Call For Action In Religion
Christianity was a religion of action and involvement, the Rev. A. W. Georgantis told women attending an inter-church school in Christchurch yesterday.
“Religion is ultimately what people do, as well as what they believe and say,” he said. It was terribly easy for misinformed people to be critical and destructive about everything, but terribly hard to do something constructive, themselves. Mr Georgantis, an Anglican minister, said it was especially easy for New Zealanders, because of their isolation, to “just let the rest of the world go by.”
NEGROES’ PLIGHT “We do not know what it is like to be constantly hungry, or part of the persecuted minority. It is all very well for us to get steamed up about a couple of Negro athletes indulging in a mild demonstration at the Olympic Games, but we do not know what it is like to be black.
“We are ready to criticise any hoolaganism during student demonstrations, but do we usually know what the students are demonstrating about?
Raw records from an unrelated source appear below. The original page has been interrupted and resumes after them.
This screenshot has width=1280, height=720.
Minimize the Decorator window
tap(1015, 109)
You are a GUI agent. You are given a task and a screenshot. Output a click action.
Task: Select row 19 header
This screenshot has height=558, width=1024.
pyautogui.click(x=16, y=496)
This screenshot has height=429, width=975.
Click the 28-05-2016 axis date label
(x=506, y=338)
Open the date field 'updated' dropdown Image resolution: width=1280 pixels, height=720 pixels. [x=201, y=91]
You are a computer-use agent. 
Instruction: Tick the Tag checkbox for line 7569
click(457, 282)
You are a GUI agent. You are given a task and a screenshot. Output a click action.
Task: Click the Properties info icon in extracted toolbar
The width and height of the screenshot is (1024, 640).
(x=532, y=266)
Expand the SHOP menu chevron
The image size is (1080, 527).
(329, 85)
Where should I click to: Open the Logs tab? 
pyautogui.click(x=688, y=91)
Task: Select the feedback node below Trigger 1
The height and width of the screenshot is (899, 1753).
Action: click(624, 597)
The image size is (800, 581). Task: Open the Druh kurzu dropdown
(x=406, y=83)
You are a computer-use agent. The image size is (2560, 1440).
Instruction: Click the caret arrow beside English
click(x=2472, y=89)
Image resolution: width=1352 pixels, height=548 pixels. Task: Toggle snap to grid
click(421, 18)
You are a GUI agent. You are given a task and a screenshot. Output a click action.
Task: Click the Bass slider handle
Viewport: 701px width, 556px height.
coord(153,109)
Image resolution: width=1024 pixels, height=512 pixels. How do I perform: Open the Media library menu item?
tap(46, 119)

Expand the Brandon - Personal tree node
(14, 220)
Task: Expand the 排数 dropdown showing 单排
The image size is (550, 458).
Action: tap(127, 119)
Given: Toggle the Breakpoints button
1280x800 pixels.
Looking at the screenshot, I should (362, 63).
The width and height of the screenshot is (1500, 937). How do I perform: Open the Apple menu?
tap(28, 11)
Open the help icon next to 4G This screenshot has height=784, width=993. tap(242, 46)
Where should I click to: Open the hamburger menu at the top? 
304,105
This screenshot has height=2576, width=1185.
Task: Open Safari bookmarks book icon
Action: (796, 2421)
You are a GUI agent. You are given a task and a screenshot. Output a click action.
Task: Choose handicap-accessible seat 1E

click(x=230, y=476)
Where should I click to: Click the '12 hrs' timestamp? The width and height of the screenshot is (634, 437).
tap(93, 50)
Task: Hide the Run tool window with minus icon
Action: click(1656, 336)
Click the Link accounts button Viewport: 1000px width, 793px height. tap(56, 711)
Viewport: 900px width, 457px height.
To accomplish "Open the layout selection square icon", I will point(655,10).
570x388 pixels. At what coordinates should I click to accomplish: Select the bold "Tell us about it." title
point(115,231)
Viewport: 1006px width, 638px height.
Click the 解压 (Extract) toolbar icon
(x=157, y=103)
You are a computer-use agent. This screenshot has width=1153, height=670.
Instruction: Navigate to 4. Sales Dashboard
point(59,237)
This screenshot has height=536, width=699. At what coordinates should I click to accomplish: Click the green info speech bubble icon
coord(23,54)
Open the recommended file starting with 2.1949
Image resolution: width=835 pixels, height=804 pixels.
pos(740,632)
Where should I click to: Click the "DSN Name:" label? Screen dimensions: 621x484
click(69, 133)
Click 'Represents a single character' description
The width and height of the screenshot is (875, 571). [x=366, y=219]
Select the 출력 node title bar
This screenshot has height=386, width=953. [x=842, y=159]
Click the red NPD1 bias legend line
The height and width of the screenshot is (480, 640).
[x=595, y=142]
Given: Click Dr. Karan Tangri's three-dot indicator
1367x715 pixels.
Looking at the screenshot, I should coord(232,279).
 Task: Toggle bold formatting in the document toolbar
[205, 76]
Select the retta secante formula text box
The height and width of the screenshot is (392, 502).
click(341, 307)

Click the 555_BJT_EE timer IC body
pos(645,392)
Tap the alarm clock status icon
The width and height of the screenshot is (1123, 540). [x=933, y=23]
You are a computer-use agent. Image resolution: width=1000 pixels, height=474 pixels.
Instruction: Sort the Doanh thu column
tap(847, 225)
We tend to dismiss the whole thing and ask them why they don't go home and swot”
The way in which people looked at themselves and their destiny automatically affected the way they treated others, Mr Georgantis said. JUSTICE STRESSED Christians should be concerned with injustice wherever it existed, and they must do justice, not talk about about it Monetary support was not enough. It
was essential to become involved because justice was more than an abstract thing. Remaining aloof from injustice neither achieved anything nor satisfied anyone.
The theme for the interchurch school is a quotation by the prophet, Micah: “What does the Lord require of you, but to do justice, to love kindness and to walk humbly with your God?”
The programme, being held in the Knox Presbyterian Church, will continue today.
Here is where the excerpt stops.